• Level Up: The Pivot

    This article is part of a series of topics intended to focus on high-level technical play and, in general, improving your playing skills. "Level up" topics go deep on a timeless aspect of the game, concepts that are unlikely to change even as cards do. Sometimes external, sometimes internal, but always about Dice Masters.

    Last time, I discussed how Dice Masters is a deck building game and the implications of that fact. These implications go far and wide (and beyond what I wrote in the article), but one of the key elements is the idea of snowballing. However, it's not just snowballing the amount of dice rolled or snowballing damage on the board.

    Rather, it's both - a snowball of resources that morphs into damage. At some point, the dice that you buy become less of a consideration and what you do with those dice becomes much, much more important.

    The point where you move from primarily ramping resources to primarily ramping damage is the "pivot" from the title, and it's an important principal that many Dice Masters players miss. Note that this doesn't mean that there's a time that you ought to stop using ramp mechanisms; quite the opposite. The issue becomes that many players mistake the crazy things that can be done with things like Professor X or Resurrection with success in the game, and that's not always the case. One must recognize that this game has an end point, and that end point has little to do with dice manipulation.
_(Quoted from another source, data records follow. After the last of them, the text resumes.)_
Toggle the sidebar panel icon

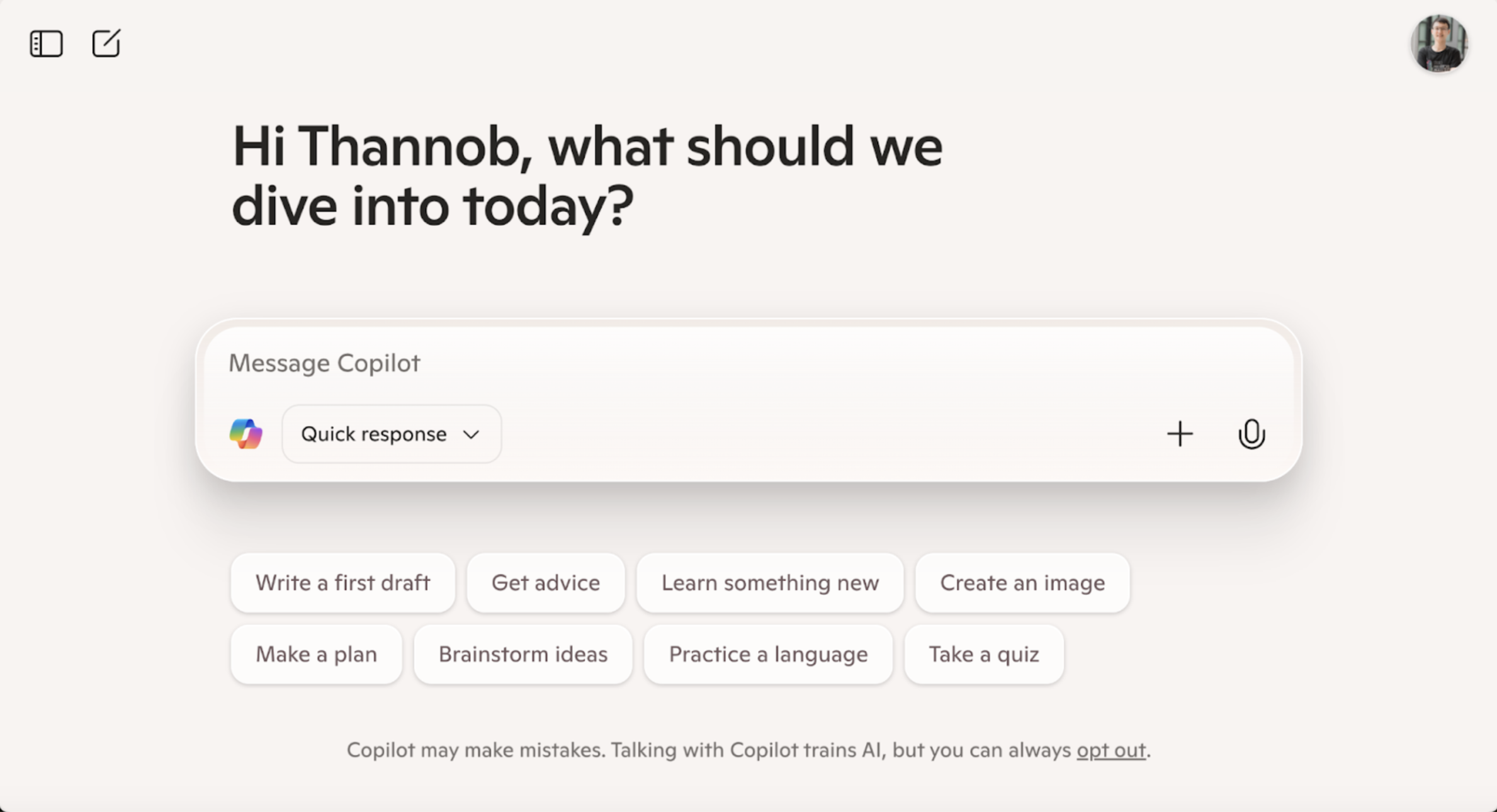[x=46, y=43]
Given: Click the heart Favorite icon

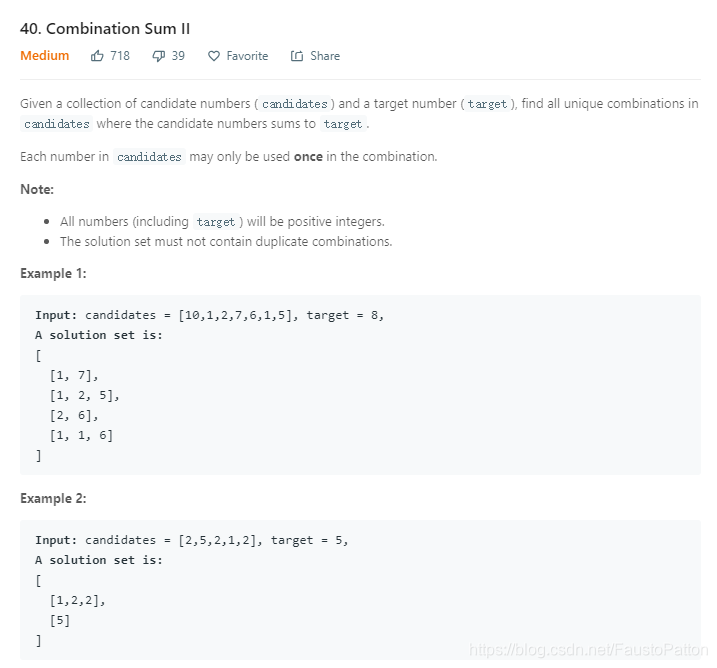Looking at the screenshot, I should point(214,56).
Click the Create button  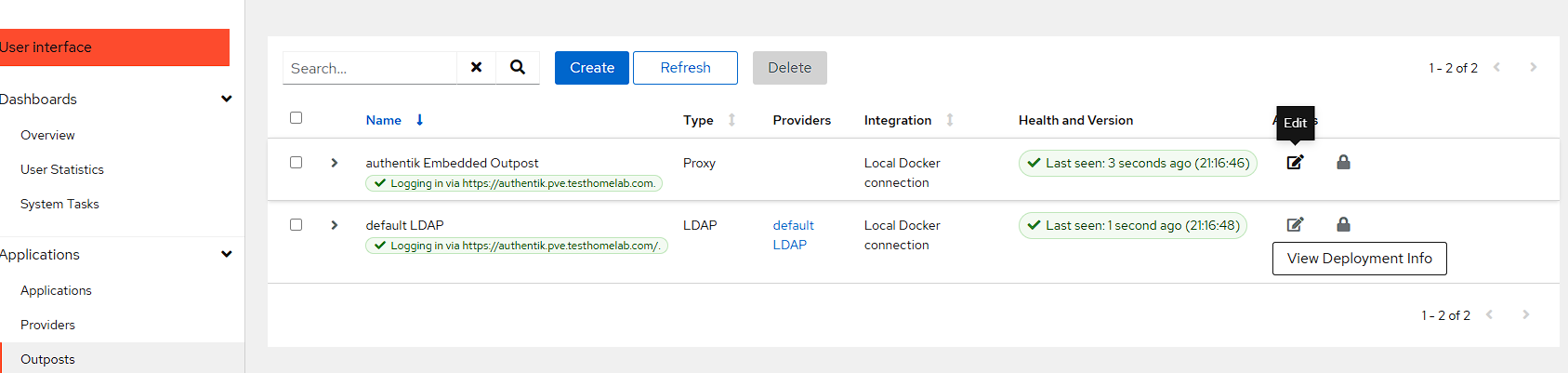tap(591, 68)
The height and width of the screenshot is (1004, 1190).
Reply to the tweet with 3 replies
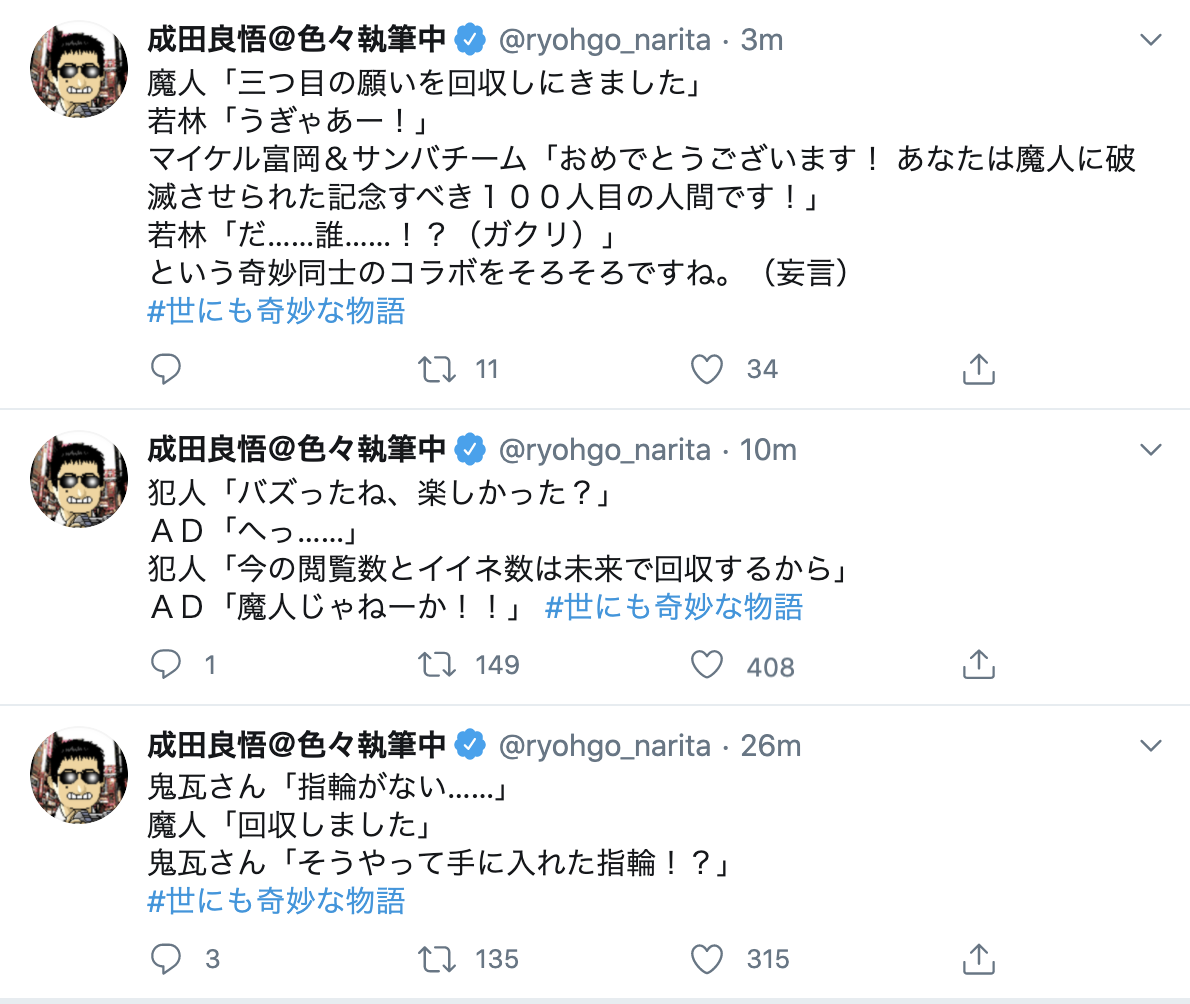coord(166,960)
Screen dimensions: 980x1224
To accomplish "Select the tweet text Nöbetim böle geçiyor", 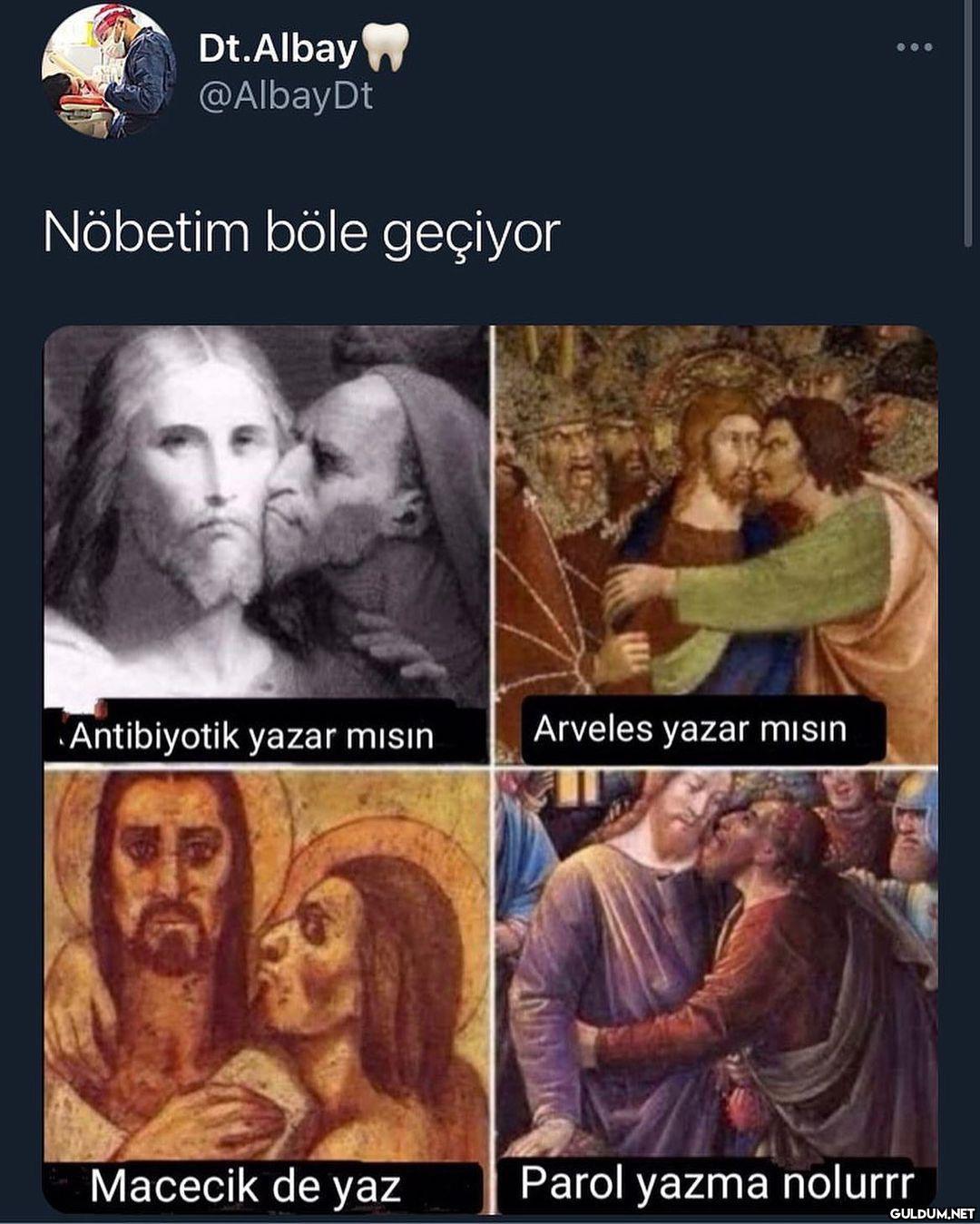I will coord(301,234).
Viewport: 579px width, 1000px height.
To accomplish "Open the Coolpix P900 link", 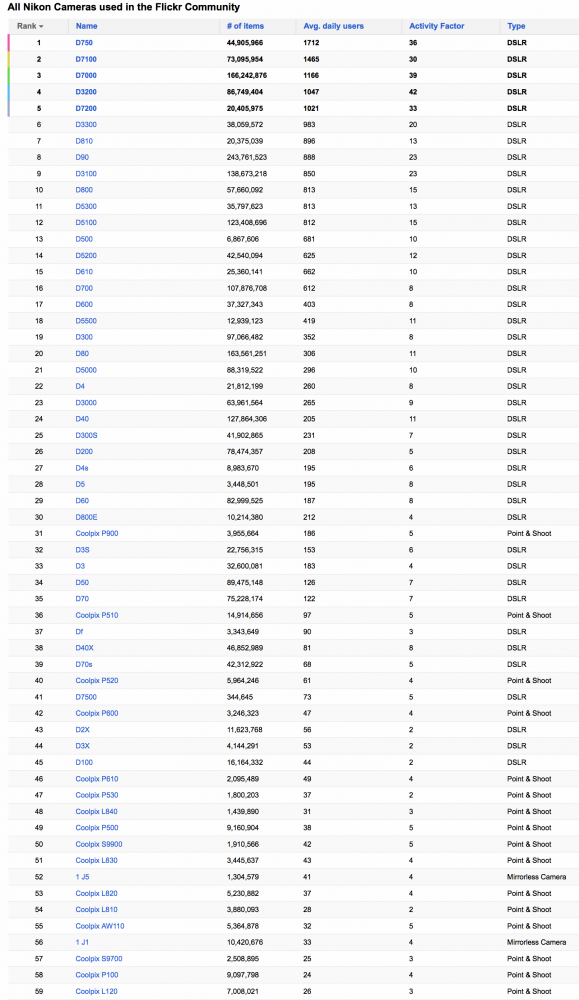I will click(x=97, y=533).
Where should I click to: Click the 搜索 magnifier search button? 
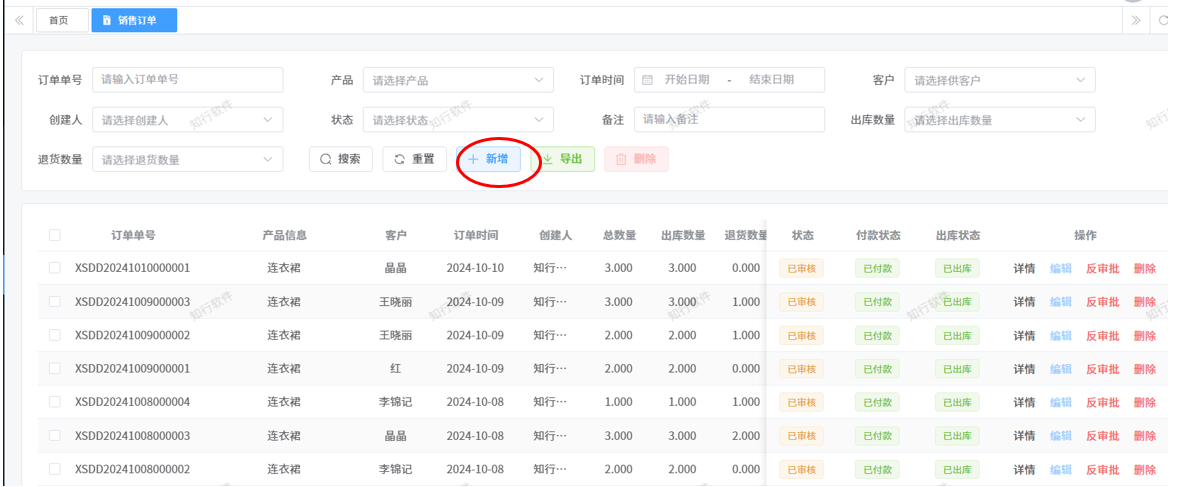click(340, 159)
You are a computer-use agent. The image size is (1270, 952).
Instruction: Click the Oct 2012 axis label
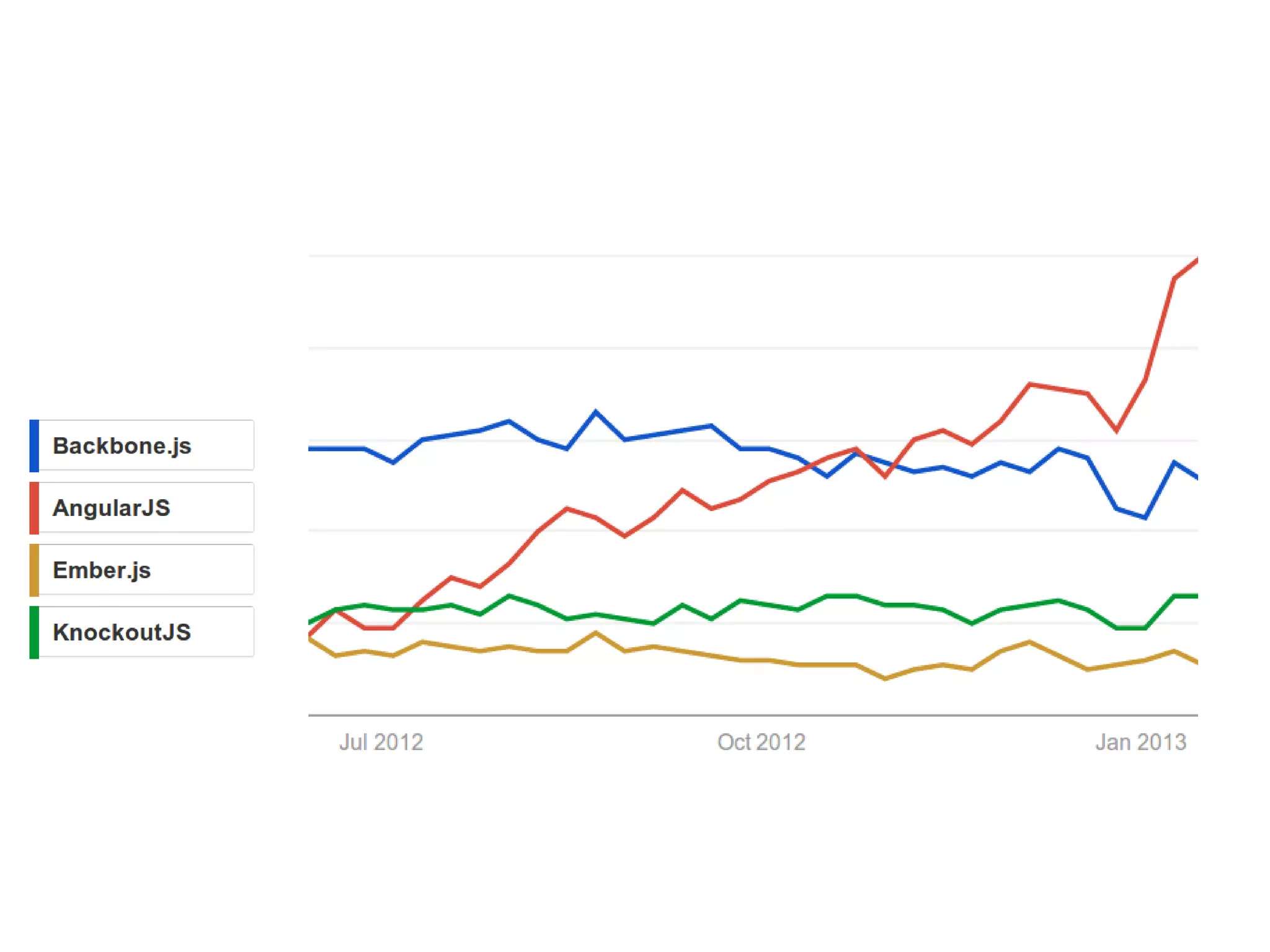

    Most often, this miss comes from a poor allocation of dice. These are the players who simply can't stop buying dice. They feel that there's energy there, and so it must be used.

    This instinct probably comes from other card games. The idea of efficiency is drilled into one's head - have a plan to spend all of your mana. If two plays are close, the "better" one is often considered the one that takes up the most mana. This is not true in Dice Masters, not if the play involves buying an unneeded die.

    Just because I can buy something does not mean that I should buy something. This temptation can often feel strong in the face of a card like the Elf Thief, but should be avoided - try to spend on globals instead if you have a dead die. If you allow your fear of Thief (or even just your fear of not spending some energy) to put an unneeded die into your bag, you really make a mess of things.

    By overbuying, you reduce the probability that you'll draw the dice that you need. You prevent yourself from moving a crucial die from used to prep with a global like Resurrection - because you still have another die in your bag that you couldn't empty out. In general, in a game that already deals with the variance of a die roll, you also add far more variance to your draw than necessary.

    Once you have your key pieces in place - other than needing to buy a counter like Prismatic Spray or a second copy of an important die - you don't need to buy anything more. Next time you play, focus on the dice that you're buying and ensure that you have a reason to do so. If you don't, axe it.
    Comments 6 Comments
    1. pk2317's Avatar
      pk2317 -
      Excellent article! Very hard habit to break.
    1. archivist's Avatar
      archivist -
      Great advice. I see this so often, in both new and veteran players. I call it "going shopping". Sometimes I coach players to bring just one die of each character (unless it's a swarm die or low purchase cost die to use as blockers or for some other combo trigger) and play a few games with this build. It removes the temptation to "go shopping" and helps build bag/cycling efficiency skills.
    1. The0retico's Avatar
      The0retico -
      Interesting. I saw this often - some players tend to buy unreasonable dice jsut because they can - like characters they run just for globals. The problem I have is buying extra dice for consistency - e.g. I buy second Polymorph to make it more likely to draw it on turn 4, because it is vey unlikely I can ramp efficiently on turn 3. Thank you for providing some food for thought!
    1. Goshawk's Avatar
      Goshawk -
      Great article. I'm very new to the game and believe this was my problem recently. We had a rather long-ish game (probably my 10th game or so), and I had what I though was a good process to create energy, more dice, etc. What I did was just what you caution against above - I was buying dice for the sake of buying them, and was buying the wrong dice.
    1. StrangeBrew's Avatar
      StrangeBrew -
      I am sure I have lost games by not knowing when to stop buying dice. Great article.
    1. Dave's Avatar
      Dave -
      Quote Originally Posted by StrangeBrew View Post
      I am sure I have lost games by not knowing when to stop buying dice. Great article.
      This could be an article on its own (and perhaps it will be!) but in general, to determine whether or not to buy, there are two things to consider:

      1) Other games, when thinking ahead, you're thinking of resource allocation. Let me use Hearthstone as an example because of the linear mana progression (you start with one and get an additional one every turn, so playing on curve is key) - if I play this four mana thing on turn four, I can now play both of these two mana and three mana things on turn five. Very basic. Here, though, you need to think more about your draw. If I buy this, how will it impact what I can get out of my bag and when? Take your ramp globals into account as well as any possible ramp disruption that your opponent has. Also consider if you can afford to field it if it comes up character.

      2) How does buying this die fit into my plan? This is obvious but still missed frequently. How does this die help me win? How does it synergize with other things?

      If you can justify it based on those points you're probably ok.